Prostate cancer awareness month
Men are living longer after being diagnosed with prostate cancer.
The most recent figures show more than 75 per cent of men diagnosed with prostate cancer survive beyond five years.
While the majority of men are surviving prostate cancer, some have side effects of treatments - including bladder and bowel problems and erectile dysfunction. March is Prostate Cancer Awareness Month and the message from Macmillan Cancer Support is „we‟re here to help‟. A range of Macmillan services are available to help men come to terms with prostate cancer.
Maureen Rutter, Director of Macmillan Cancer Support in the North of England and the East Midlands, said: “We know it can be difficult to talk about cancer and this is why we provide lots of different ways to find the support you might need. You can call our support line, email an expert, visit our website or pop into one of our information centres to talk things through.

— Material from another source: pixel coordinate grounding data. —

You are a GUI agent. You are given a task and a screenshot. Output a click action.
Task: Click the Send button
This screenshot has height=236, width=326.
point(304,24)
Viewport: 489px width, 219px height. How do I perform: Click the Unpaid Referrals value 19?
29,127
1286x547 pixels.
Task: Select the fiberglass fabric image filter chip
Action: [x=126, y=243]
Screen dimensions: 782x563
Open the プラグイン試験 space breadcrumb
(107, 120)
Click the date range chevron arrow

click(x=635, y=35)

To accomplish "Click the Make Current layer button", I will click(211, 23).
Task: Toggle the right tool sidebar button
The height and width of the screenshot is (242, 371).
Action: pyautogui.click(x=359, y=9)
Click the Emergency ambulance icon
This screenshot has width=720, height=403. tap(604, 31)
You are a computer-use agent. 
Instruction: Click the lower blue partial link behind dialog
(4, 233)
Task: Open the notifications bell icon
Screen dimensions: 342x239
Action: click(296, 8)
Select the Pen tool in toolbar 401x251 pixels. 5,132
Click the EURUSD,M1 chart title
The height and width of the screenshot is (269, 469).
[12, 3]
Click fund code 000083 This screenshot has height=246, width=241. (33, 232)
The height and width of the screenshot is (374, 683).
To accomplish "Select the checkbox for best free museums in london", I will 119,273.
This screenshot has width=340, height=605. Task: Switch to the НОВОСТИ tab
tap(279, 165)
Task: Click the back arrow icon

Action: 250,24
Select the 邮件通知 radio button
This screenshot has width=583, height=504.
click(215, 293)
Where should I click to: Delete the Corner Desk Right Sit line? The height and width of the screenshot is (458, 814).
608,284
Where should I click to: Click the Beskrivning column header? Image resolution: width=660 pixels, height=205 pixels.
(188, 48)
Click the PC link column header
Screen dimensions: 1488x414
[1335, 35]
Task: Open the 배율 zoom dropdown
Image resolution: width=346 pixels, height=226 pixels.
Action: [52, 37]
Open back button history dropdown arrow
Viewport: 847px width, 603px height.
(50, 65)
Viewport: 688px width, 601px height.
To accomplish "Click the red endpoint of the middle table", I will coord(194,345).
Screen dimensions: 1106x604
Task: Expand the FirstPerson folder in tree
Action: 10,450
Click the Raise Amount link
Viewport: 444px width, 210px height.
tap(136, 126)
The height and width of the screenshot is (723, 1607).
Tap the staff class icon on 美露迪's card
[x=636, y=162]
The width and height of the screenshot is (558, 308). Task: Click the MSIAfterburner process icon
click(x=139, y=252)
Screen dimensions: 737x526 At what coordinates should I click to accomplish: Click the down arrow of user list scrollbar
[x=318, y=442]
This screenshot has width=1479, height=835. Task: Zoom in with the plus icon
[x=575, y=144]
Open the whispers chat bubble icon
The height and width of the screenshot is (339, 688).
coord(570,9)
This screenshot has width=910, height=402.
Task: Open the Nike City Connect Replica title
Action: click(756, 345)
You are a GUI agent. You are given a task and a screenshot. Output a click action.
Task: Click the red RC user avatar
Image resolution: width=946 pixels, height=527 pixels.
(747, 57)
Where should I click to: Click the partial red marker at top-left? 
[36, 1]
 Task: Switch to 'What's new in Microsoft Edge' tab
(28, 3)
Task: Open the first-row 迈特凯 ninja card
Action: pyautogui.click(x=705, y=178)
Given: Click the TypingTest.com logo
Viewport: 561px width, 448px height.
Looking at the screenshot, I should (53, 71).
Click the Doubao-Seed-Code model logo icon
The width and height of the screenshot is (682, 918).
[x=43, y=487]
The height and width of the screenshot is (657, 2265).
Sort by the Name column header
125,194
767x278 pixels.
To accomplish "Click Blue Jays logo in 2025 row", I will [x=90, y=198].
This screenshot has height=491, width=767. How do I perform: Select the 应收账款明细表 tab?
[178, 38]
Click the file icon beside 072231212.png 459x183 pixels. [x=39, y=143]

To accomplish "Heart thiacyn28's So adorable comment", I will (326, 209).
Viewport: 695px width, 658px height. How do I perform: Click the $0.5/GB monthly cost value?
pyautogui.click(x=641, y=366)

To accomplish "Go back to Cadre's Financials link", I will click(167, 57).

If you want to speak to people who have been in a similar situation, we can put you in touch with a support group or you can sign up to our online community.”
Prostate cancer is the most common cancer in men in the UK. More than 36,000 men were diagnosed with the disease in 2007.
David Tyson, Macmillan Urology Nurse Specialist at Bradford Teaching Hospitals NHS Foundation Trust, said: “For many men, especially after an early diagnosis, treatment is successful and they just want to get their lives back to normal and put it behind them.”